* _What you are asked to do_
Where the listing below reaches the line containing "This screenshot has height=745, width=1568.", start writing out lines exactly, and stop once the line containing "You are a computer-use agent. 825x729 pixels." has been written.

+++

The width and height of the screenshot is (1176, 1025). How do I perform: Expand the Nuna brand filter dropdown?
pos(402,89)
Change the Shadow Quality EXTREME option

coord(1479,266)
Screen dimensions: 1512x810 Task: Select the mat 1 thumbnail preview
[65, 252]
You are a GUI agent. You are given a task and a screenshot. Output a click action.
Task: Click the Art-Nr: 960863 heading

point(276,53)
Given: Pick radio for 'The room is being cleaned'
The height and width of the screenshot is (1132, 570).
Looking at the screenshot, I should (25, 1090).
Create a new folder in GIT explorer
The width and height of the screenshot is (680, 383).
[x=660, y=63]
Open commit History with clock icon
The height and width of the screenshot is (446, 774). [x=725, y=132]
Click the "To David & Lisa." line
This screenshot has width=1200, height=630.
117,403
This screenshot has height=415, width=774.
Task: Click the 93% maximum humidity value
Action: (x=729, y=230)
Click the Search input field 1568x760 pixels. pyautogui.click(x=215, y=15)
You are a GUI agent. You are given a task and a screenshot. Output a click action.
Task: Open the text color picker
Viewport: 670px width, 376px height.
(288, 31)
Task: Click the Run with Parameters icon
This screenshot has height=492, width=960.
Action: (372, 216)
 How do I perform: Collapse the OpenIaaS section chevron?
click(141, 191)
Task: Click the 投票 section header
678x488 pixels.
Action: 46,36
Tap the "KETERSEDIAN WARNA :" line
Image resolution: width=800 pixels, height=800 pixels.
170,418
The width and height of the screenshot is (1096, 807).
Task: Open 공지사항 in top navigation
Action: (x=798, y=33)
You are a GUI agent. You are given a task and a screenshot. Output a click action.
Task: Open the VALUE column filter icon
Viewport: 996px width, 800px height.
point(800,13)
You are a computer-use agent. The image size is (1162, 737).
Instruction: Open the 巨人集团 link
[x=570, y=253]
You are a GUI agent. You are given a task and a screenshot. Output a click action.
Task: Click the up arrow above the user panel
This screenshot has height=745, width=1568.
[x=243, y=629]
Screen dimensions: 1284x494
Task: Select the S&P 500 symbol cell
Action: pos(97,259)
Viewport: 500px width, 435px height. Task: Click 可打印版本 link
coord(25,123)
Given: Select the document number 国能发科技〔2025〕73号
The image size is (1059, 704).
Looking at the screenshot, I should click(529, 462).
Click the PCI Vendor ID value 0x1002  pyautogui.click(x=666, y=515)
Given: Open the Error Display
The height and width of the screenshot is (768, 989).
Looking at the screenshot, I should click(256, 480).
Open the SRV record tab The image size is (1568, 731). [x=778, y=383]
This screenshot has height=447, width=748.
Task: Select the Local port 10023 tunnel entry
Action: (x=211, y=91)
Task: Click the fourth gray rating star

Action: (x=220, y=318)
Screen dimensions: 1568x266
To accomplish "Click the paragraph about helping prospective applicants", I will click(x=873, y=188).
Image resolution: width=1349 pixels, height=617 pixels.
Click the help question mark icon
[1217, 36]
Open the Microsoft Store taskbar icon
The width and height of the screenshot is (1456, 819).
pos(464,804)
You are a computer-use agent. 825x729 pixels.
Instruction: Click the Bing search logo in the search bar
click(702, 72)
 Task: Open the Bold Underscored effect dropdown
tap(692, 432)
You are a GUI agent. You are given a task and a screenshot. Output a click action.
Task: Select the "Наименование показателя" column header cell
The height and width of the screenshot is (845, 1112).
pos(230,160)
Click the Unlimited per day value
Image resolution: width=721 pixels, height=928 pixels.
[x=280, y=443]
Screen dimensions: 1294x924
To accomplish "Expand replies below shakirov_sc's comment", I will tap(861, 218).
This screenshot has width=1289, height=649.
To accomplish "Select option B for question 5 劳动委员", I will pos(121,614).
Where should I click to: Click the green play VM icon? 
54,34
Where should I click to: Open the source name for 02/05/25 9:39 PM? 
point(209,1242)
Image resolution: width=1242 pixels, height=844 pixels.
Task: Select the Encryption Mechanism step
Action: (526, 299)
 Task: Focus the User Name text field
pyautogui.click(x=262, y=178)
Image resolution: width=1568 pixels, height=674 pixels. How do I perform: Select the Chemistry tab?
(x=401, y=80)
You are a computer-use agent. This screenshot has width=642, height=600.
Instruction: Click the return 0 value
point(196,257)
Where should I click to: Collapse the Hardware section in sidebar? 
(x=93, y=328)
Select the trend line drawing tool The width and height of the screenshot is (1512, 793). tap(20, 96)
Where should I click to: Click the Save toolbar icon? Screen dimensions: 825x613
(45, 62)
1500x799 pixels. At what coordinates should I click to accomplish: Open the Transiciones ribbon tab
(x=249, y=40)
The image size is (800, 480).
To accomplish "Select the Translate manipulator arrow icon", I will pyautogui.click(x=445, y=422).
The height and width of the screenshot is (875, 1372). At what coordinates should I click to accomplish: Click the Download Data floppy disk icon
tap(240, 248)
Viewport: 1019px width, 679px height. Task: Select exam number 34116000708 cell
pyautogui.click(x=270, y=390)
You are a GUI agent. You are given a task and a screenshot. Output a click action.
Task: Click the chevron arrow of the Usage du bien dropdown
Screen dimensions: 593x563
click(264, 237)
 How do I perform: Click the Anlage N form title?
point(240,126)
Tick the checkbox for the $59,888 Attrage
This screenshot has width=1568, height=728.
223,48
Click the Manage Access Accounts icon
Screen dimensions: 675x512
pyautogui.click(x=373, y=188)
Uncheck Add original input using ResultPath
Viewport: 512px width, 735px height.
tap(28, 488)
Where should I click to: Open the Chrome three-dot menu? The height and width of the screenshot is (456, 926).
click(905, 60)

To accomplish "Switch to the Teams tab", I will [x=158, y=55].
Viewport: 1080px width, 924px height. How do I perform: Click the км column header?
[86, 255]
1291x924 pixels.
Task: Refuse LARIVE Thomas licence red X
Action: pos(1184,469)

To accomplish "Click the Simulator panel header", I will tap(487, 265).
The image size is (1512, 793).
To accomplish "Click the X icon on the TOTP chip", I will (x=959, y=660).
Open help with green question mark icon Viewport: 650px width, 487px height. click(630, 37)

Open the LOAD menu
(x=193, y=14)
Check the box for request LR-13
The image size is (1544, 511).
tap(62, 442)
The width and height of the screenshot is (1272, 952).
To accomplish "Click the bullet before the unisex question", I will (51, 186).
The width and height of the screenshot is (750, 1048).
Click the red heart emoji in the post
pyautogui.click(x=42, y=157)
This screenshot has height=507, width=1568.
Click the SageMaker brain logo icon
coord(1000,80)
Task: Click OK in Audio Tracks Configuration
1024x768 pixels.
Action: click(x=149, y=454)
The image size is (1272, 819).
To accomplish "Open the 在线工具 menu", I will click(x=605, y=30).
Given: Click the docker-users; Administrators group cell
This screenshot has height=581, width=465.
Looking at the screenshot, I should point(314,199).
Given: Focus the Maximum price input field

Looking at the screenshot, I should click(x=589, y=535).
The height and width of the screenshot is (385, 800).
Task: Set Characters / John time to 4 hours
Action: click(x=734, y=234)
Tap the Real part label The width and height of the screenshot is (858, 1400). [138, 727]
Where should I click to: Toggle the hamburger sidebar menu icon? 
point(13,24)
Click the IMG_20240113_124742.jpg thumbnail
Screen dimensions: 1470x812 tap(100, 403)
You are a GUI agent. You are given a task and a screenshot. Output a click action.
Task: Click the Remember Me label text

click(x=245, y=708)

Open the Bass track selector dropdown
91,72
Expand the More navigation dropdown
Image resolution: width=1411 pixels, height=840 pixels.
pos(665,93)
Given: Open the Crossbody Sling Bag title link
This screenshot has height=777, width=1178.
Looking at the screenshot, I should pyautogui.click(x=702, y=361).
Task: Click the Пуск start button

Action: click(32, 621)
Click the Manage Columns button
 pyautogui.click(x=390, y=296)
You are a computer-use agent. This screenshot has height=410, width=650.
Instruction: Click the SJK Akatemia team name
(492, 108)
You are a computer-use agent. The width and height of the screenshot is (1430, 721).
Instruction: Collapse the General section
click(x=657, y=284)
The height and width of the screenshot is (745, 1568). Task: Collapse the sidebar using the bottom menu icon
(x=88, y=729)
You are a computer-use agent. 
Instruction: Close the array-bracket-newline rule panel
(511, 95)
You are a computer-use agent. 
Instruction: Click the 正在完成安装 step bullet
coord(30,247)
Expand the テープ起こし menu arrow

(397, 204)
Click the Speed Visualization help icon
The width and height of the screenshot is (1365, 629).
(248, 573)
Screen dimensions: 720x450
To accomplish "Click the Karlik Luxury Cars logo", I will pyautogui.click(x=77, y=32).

+++

* _Completed task_
This screenshot has height=745, width=1568.
[x=243, y=629]
Screen dimensions: 1284x494
Task: Select the S&P 500 symbol cell
Action: pos(97,259)
Viewport: 500px width, 435px height. Task: Click 可打印版本 link
coord(25,123)
Given: Select the document number 国能发科技〔2025〕73号
The image size is (1059, 704).
Looking at the screenshot, I should click(529, 462).
Click the PCI Vendor ID value 0x1002  pyautogui.click(x=666, y=515)
Given: Open the Error Display
The height and width of the screenshot is (768, 989).
Looking at the screenshot, I should click(256, 480).
Open the SRV record tab The image size is (1568, 731). [x=778, y=383]
This screenshot has height=447, width=748.
Task: Select the Local port 10023 tunnel entry
Action: (x=211, y=91)
Task: Click the fourth gray rating star

Action: (x=220, y=318)
Screen dimensions: 1568x266
To accomplish "Click the paragraph about helping prospective applicants", I will click(x=873, y=188).
Image resolution: width=1349 pixels, height=617 pixels.
Click the help question mark icon
[1217, 36]
Open the Microsoft Store taskbar icon
The width and height of the screenshot is (1456, 819).
pos(464,804)
You are a computer-use agent. 825x729 pixels.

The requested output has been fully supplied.